◆ Problem statement:
In the records that follow, find the line with "Task: Open the recent"; from there, retype every line exactly through the line with "Task: Switch to the Sheet1 tab", which also belongs to the answer.

◆ Data to examine:
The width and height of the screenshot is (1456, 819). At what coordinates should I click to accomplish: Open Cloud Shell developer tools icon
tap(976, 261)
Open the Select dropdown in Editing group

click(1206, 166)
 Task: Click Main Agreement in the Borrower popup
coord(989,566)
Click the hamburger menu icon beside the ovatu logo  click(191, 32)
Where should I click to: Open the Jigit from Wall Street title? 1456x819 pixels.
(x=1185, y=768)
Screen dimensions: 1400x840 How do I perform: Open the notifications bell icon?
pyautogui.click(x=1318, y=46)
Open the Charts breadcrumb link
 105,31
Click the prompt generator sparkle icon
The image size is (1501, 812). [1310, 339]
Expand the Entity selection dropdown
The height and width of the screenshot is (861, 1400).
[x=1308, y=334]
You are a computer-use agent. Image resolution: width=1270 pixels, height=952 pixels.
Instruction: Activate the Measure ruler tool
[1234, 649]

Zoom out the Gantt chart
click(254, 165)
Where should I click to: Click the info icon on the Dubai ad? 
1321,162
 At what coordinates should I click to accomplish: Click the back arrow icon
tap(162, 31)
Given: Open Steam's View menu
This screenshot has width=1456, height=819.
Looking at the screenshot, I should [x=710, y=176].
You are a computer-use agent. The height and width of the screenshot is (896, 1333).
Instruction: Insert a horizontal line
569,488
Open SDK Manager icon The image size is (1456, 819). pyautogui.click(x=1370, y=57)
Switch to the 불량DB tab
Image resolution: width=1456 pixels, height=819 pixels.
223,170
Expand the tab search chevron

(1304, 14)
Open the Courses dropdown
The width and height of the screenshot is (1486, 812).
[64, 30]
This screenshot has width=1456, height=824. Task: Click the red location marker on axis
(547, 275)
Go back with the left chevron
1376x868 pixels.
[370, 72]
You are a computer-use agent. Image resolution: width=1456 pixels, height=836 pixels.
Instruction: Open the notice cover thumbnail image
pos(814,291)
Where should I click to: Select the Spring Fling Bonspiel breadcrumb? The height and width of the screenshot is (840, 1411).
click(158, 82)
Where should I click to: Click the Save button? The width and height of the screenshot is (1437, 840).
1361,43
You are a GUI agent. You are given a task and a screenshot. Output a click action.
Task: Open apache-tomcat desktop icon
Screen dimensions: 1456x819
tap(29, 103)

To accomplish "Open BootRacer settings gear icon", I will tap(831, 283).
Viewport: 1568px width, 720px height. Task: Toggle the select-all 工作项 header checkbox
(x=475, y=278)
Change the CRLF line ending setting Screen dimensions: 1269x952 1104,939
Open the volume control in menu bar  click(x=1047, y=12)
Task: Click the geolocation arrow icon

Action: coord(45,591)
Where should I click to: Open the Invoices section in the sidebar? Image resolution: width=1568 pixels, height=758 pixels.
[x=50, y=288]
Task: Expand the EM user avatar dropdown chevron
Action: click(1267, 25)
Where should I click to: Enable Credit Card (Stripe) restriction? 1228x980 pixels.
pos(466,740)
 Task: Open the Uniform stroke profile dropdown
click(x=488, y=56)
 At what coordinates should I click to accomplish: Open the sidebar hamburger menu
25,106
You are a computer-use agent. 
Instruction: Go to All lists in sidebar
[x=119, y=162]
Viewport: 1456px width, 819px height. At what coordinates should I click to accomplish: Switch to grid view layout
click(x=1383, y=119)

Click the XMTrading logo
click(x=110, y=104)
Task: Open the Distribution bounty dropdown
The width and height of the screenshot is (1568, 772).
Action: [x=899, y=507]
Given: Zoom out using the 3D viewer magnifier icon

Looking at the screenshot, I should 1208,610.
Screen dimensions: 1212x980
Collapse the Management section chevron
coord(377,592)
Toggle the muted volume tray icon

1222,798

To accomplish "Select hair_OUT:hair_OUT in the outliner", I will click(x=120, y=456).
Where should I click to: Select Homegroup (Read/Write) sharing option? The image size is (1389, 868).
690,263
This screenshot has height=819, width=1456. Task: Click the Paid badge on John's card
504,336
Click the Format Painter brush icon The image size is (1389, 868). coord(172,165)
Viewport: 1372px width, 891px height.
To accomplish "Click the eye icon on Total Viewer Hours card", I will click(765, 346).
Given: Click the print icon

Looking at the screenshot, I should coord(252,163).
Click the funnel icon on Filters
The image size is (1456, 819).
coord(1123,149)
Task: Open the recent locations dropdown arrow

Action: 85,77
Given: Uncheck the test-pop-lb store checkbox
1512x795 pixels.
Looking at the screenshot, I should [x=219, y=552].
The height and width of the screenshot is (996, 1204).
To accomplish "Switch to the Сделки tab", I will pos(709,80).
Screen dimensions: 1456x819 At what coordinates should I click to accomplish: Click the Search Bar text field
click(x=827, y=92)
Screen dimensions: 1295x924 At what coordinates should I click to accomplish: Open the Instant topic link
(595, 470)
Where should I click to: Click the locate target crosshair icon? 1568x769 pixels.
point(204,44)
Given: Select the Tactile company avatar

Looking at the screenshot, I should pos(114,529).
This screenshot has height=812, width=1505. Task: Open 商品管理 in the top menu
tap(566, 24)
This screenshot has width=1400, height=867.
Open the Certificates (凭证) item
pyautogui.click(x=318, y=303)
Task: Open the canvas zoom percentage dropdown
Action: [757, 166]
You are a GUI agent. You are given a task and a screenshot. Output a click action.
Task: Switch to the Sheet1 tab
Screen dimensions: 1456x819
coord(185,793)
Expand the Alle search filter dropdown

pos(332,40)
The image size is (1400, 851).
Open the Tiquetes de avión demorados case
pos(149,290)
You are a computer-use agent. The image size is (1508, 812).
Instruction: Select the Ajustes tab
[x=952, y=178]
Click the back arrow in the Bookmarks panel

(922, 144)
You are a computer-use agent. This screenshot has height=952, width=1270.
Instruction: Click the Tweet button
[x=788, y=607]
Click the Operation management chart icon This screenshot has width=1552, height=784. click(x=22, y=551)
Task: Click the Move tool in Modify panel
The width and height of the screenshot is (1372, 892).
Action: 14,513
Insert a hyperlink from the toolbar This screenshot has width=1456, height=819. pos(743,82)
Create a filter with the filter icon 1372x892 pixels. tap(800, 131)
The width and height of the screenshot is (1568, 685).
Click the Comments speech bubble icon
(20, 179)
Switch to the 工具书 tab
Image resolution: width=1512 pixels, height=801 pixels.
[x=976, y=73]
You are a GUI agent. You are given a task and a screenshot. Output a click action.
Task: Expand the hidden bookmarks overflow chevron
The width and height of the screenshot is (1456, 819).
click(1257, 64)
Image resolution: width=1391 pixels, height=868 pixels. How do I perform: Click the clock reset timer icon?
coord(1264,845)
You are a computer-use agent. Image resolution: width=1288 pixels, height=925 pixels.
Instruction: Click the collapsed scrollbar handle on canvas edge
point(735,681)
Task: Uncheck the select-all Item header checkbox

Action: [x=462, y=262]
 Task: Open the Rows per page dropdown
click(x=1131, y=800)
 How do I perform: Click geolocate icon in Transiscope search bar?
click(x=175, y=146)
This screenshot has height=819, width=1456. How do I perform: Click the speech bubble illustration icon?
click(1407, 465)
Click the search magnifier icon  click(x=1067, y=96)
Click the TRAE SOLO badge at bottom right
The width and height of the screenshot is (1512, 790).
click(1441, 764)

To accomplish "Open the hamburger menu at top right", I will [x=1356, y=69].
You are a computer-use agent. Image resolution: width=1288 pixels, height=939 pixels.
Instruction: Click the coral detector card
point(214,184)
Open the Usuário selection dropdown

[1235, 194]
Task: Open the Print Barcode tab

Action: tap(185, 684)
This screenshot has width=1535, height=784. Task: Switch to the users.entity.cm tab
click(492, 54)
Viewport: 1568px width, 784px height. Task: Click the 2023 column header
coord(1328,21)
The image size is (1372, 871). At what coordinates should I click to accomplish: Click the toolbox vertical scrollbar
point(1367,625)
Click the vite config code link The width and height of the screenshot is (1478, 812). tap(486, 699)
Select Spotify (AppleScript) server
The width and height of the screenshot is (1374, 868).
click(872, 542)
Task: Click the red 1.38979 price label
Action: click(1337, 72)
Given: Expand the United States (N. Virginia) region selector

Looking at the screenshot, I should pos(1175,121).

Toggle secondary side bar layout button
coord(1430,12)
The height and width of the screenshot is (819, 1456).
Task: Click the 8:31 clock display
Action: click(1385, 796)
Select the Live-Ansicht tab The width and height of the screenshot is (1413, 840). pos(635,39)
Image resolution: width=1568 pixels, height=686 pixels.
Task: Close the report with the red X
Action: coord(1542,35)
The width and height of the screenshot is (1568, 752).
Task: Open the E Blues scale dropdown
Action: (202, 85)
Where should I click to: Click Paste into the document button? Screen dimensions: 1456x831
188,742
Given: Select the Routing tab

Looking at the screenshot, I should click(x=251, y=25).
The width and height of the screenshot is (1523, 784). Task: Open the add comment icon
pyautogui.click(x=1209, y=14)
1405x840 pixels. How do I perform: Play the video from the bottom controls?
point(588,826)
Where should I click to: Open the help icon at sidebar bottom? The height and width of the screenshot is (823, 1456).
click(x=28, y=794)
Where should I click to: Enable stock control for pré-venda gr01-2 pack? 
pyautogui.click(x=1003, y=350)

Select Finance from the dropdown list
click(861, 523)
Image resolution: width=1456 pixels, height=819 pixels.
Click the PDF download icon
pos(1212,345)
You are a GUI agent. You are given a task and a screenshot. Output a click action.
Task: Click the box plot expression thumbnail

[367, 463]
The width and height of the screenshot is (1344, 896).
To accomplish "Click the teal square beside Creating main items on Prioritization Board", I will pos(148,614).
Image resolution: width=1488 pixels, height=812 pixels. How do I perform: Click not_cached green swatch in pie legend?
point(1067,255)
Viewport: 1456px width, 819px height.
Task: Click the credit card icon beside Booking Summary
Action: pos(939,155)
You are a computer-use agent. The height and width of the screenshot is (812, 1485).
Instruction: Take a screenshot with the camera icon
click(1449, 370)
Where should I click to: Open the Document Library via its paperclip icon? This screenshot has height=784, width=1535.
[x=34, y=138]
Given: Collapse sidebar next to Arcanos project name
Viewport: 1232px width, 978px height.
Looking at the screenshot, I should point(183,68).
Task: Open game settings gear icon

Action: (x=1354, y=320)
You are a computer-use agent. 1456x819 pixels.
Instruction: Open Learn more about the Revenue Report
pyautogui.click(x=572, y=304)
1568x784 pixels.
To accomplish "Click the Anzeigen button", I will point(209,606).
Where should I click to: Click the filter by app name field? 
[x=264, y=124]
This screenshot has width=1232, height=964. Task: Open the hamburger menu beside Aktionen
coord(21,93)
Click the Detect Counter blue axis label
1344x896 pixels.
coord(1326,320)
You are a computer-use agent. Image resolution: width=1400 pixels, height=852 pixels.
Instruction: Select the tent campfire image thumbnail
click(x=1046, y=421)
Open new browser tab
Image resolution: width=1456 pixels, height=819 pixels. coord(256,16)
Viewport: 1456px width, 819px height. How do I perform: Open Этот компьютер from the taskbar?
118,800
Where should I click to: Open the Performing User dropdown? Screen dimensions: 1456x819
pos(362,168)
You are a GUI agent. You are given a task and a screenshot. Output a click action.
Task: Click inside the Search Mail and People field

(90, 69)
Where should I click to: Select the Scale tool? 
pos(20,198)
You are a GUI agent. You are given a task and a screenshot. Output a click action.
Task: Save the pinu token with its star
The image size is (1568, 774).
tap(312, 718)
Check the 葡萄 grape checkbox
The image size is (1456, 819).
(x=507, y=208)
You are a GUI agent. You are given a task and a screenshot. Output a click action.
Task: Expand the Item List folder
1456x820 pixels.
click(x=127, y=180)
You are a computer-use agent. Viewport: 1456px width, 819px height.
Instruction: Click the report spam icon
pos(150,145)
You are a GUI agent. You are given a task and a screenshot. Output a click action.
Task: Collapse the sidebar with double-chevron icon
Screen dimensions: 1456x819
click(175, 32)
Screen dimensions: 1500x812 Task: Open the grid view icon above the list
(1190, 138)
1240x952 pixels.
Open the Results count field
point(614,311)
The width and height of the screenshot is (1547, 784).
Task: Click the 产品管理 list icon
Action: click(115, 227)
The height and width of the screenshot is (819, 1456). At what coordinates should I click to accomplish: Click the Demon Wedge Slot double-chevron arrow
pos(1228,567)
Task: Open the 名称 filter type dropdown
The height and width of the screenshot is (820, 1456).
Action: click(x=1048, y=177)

◆ Written response:
Task: Open the recent locations dropdown arrow

Action: 85,77
Given: Uncheck the test-pop-lb store checkbox
1512x795 pixels.
Looking at the screenshot, I should [x=219, y=552].
The height and width of the screenshot is (996, 1204).
To accomplish "Switch to the Сделки tab", I will pos(709,80).
Screen dimensions: 1456x819 At what coordinates should I click to accomplish: Click the Search Bar text field
click(x=827, y=92)
Screen dimensions: 1295x924 At what coordinates should I click to accomplish: Open the Instant topic link
(595, 470)
Where should I click to: Click the locate target crosshair icon? 1568x769 pixels.
point(204,44)
Given: Select the Tactile company avatar

Looking at the screenshot, I should pos(114,529).
This screenshot has height=812, width=1505. Task: Open 商品管理 in the top menu
tap(566, 24)
This screenshot has width=1400, height=867.
Open the Certificates (凭证) item
pyautogui.click(x=318, y=303)
Task: Open the canvas zoom percentage dropdown
Action: [757, 166]
You are a GUI agent. You are given a task and a screenshot. Output a click action.
Task: Switch to the Sheet1 tab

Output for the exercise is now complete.